THE EU commissioner for the environment has been asked to intervene to save the Great Blasket Island from further development and to stop works that are under way.
The historic Irish writers' island, deserted in the 1950s, has a number of unique natural habitats and rare species including several important sea bird species.
A submission by Blasket Island weaver Sue Redican to Stavros Dimas has been copied to a number of EU officials and MEPs. Ms Redican claims that the island risks being spoiled forever, a number of EU habitats directives are being ignored and public ownership issues have not been sorted in the State's part-buyout plans.
A Bord Pleanála oral hearing into a proposal by the majority landowner An Blascaod Mór Teo (BMT) to build a services building including a café, tractor store, wildlife rangers' facility and public toilet begins in Dingle next week.
The building, which will be retained by BMT, forms a key part of an agreement between the OPW and BMT for the State's purchase of the island. The development was given the go-ahead by Kerry County Council last year, but appealed by a number of parties, including Ms Redican, to An Bord Pleanála.
The State has been attempting to purchase the island from private landowners including BMT for almost 20 years. It aims to turn it into a national park and apply for Unesco World Heritage Site status; €8.5 million has been set aside for the purchase, preservation of the island and development of new piers.
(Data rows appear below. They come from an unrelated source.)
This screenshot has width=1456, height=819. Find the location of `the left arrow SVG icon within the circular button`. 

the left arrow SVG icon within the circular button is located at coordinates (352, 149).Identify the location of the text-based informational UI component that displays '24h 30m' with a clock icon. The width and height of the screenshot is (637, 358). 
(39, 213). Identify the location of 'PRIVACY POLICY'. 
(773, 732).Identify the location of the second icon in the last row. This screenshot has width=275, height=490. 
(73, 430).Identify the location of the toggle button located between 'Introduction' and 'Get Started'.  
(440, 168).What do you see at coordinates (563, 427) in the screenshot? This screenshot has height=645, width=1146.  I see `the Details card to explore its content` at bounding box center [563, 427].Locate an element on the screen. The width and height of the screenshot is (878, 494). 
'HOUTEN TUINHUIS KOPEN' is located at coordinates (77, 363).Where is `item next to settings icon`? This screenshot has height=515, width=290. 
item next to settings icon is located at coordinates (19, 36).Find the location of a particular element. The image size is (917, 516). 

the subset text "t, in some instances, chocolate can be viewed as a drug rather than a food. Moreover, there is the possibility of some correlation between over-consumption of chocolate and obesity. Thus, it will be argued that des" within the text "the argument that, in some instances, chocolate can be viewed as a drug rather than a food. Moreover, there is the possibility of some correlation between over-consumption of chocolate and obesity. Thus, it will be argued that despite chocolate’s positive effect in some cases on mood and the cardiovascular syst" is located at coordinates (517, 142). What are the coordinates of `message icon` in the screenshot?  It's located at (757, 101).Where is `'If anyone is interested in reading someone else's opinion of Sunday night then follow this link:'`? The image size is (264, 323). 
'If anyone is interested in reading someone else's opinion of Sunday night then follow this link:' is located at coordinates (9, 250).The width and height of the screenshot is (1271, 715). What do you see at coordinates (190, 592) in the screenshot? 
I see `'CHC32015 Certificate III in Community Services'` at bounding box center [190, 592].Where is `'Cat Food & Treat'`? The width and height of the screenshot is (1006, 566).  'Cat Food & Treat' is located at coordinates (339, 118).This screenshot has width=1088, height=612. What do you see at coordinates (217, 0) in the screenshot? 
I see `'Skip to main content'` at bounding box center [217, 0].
This is the second attempt by BMT to build a services building. An Bord Pleanála rejected a similar proposal in 2005.
Peter Callery, director of BMT, has made it clear he is only going to sell much of BMT's share of the island if the building catering for up to 400 people a day gets the go-ahead.
Ms Redican has written to Mr Dimas to say that the buyout plans hand over too many rights to BMT and other landowners and access issues need to be addressed.
She claims the Government is failing to protect and monitor the island's rare habitats and is in contravention of seven articles and directives.
Some works are currently under way after planning was granted in 2004, but they have caused undue interference to water courses, pathways and habitats which should have been preserved under EU legislation, according to Ms Redican.